• _ФРАГМЕНТ ДОКУМЕНТА_
ГЛАВНАЯ

Литературный журнал геосимволистов "Мой берег". Библиотека "Символика"

Произведение Слово о полку Игореве


Несомненно, наиболее основательную попытку установить авторство «Слова» предпринял академик Б. А. Рыбаков. Проанализировав в своей двухтомной работе колоссальный летописный материал, он высказал догадку, что этим автором мог быть Петр Бориславич, киевский боярин и - предположительно - летописец великого князя киевского Изяслава Мстиславича и его сына Мстислава Изяславича. Правда, Б. А. Рыбаков же высказывал и другое мнение: «Автор «Слова» принадлежал к дружинному рыцарскому слою. Тонкое знание дорогого европейского и восточного доспеха говорит о нем как о воине высшего разряда».

В своем многоценном труде академик тщательно разобрал и отверг все гипотезы, кроме одной - в пользу Петра Бориславича, однако и этот свой вывод также подверг сомнению: «Был ли этот летописец автором «Слова о полку Игореве» или только современным ему двойником, во всем подобным ему, решить нельзя. Да и сам облик этого летописца, составленный из разнородных источников, может вызвать много сомнений и возражений. Не свободен от сомнений и автор книги, рассчитывающий на товарищескую критику и указания наименее надежных звеньев в цепи его построений» (Б. А. Рыбаков. Русские летописцы и автор «Слова о полку Игореве». М., 1972. С. 6).

Не знаю, какая была за последующие годы конкретная товарищеская критика этой гипотезы. Возможно, кто-то привел данные о бесспорных чернигово-северских лексических истоках «Слова» или обратился к Патриаршей летописи, где со многими подробностями рассказано, как в марте 1169 года Андрей Боголюбский, «соединися со многими князи в един совет и в единомыслие, направил на великого князя Мстислава Изяславича огромное войско во главе со своим сыном Мстиславом Андреевичем, и пятнадцатью другими князьями, «Половецкие князья с Половцы, и Угры, и Чяхи, и Ляхи, и Литва... Пришедшим же им и ставшим около града Киева, и снимахуся полки, и биахуся крепко зело. Окаяннии же бояре Киевстии Петр Бориславичь и Нестор Жирославичь, Яков Дигеньевич начаша коромолити и тайно съсылатися со князем Мстиславом Андреевичем и с иными князи, како придати им град Киев». И вот «окаянный» Петр Бориславич и два других киевских боярина «и с сим мнози змии человеци и демонстии советници» тайно связались с врагами, «глаголюще сице»: «да приступаете крепко вей с крепких стен града; указующе им крепостное место града, таже по их и некрепкое место града, сказаше им: «да егда, рече, все приступаете к крепким местам града, сице и наши все гражане у крепких мест града станут на бой противу вас, некрепкий же места града нашего не брегоми будут, и тако, укрепивше их, без труда возьмете град». Предательский замысел удался! Когда киевляне бросились защищать «крепкие» места, враги «внезапно насунушася вей на некрепко место града, и взяша град Киев месяца марта в 8 день»... «и церкви, и монастыри разграбиша, и иконы, и сосуды, и книги, и ризы поимаша» (ПСРЛ. Т. 9. 1862. С. 273). Боярин Петр Бориславич, предавший своего князя и обрекший родной город, древнюю столицу Руси, на разграбление, - автор «Слова о полку Игореве»?! Невероятно.

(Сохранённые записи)
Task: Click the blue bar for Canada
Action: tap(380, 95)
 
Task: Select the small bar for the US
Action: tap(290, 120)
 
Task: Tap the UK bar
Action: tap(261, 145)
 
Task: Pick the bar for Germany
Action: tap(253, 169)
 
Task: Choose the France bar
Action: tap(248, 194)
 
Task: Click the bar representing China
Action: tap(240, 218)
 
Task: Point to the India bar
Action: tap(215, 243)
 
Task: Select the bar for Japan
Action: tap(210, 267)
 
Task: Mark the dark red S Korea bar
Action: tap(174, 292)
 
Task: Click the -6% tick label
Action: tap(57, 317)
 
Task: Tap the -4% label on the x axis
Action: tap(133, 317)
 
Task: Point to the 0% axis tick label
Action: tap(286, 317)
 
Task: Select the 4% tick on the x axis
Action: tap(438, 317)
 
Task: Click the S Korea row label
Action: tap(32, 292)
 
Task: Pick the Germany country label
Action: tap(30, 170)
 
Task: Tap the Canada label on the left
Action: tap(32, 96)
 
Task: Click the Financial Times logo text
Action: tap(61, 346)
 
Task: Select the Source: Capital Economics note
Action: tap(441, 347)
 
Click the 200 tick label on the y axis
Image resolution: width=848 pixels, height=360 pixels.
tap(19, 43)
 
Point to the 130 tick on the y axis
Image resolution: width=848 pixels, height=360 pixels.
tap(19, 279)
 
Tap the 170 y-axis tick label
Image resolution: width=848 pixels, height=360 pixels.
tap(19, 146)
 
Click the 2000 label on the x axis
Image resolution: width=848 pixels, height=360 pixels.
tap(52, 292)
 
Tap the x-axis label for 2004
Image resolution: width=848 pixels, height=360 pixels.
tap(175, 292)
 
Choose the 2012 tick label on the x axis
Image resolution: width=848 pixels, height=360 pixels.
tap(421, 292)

--

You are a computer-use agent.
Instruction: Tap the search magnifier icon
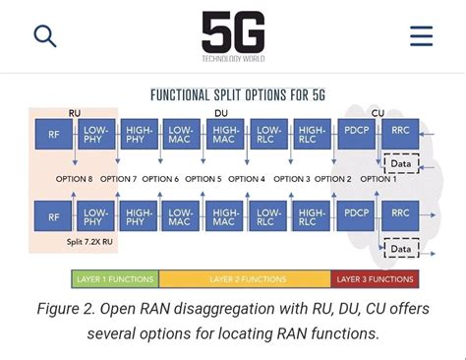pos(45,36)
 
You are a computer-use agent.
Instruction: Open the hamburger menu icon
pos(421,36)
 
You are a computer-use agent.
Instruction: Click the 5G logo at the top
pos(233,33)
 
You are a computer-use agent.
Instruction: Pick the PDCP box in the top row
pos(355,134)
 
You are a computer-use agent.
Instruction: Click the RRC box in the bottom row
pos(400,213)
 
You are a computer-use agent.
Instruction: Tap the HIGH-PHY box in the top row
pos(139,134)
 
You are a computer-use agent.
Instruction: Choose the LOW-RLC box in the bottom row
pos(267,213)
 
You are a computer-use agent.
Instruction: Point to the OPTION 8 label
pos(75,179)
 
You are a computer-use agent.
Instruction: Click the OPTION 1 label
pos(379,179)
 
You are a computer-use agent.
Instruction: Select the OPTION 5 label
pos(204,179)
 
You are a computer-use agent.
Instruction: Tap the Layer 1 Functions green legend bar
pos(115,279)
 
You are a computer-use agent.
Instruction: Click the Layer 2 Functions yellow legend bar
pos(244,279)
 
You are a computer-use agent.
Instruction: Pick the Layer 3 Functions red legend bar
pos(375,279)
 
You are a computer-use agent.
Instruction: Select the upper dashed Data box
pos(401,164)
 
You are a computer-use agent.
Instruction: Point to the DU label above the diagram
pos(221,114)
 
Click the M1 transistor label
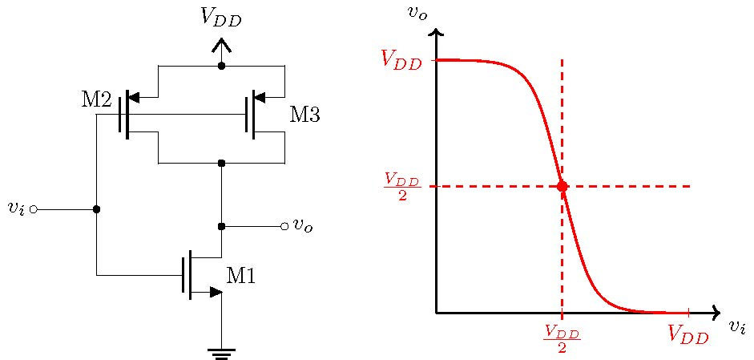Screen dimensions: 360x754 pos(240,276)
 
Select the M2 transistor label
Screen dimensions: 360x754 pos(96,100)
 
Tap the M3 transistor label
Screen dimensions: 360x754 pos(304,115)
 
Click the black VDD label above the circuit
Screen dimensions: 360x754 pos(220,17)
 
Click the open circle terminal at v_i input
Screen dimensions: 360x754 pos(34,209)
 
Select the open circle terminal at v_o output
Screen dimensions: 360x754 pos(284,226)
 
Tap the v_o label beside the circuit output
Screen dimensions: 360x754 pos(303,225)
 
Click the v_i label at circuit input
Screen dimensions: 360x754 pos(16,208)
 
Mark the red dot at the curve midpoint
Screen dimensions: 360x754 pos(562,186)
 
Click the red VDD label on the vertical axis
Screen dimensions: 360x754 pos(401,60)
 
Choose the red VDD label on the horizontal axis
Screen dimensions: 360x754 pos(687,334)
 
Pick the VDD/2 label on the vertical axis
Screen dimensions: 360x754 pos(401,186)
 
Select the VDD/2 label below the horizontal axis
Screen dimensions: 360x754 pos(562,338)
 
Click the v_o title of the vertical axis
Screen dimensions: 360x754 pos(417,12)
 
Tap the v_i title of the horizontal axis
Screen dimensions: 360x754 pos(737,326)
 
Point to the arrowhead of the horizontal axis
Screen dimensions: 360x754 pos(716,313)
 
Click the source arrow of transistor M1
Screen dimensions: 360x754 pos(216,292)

• _ФОРМУЛИРОВКА ЗАДАНИЯ A_
Назовите всех киевских бояр, которые во фрагменте об авторстве «Слова о полку Игореве» тайно сносились с князем Мстиславом Андреевичем.
• _ФОРМУЛИРОВКА ЗАДАНИЯ B_
Какого числа, согласно фрагменту об авторстве «Слова о полку Игореве», враги взяли Киев?
• _ФОРМУЛИРОВКА ЗАДАНИЯ C_
Подхватите фрагмент об авторстве «Слова о полку Игореве» с того места, где он заканчивается, и допишите продолжение.
Строки никак не связаны с фрагментом об авторстве «Слова о полку Игореве».

• _ОТВЕТ НА ЗАДАНИЕ A_
Петр Бориславич, Нестор Жирославич, Яков Дигеньевич.

• _ОТВЕТ НА ЗАДАНИЕ B_
8 марта 1169 года.

• _ОТВЕТ НА ЗАДАНИЕ C_
В интервью корреспонденту «Правды», напечатанном 31 декабря 1981 года, Б. А. Рыбаков сказал, что «Слово о полку Игореве» написал «великий неизвестный автор». Должен добавить, что гипотеза Б. А. Рыбакова об авторе «Слова» существенно не умаляет значения его двухтомного труда - в нем систематизирован и обобщен огромный летописный материал по истории средневековой Руси, досконально, с позиций историка, проанализировано «Слово о полку Игореве», и к этому труду всегда будут обращаться специалисты и любители.

Однако нельзя ли, исходя из содержания поэмы, для начала определить хотя бы социальное положение, род занятий, профессию автора? То, что это сделать нелегко в отношении художественного произведения, отдаленного от нас дистанцией в восемь веков, хорошо иллюстрирует пример со «Словом» Даниила Заточника («Молением» во второй редакции). Немало ученых за последние сто лет, анализируя текст этого оригинальнейшего творения русского ума, ломало головы, чтобы выяснить сословную принадлежность еще одного великого анонима - Даниила Заточника. Для Ф. Буслаева. В. Келтуялы, И. Будовница он несомненный «дворянин», Н. Гудзий считал его «боярским холопом», П. Миндалев - применительно к автору «Слова» - «дружинником и дворянином», а применительно к автору «Моления» - «рабом князя, домочадцем», Е. Модестов увидел в нем «члена младшей княжеской дружины», для Д. Лихачева он «княжеский милостник», для М. Рабиновича «сын рабыни», для М. Тихомирова «ремесленник-серебряник».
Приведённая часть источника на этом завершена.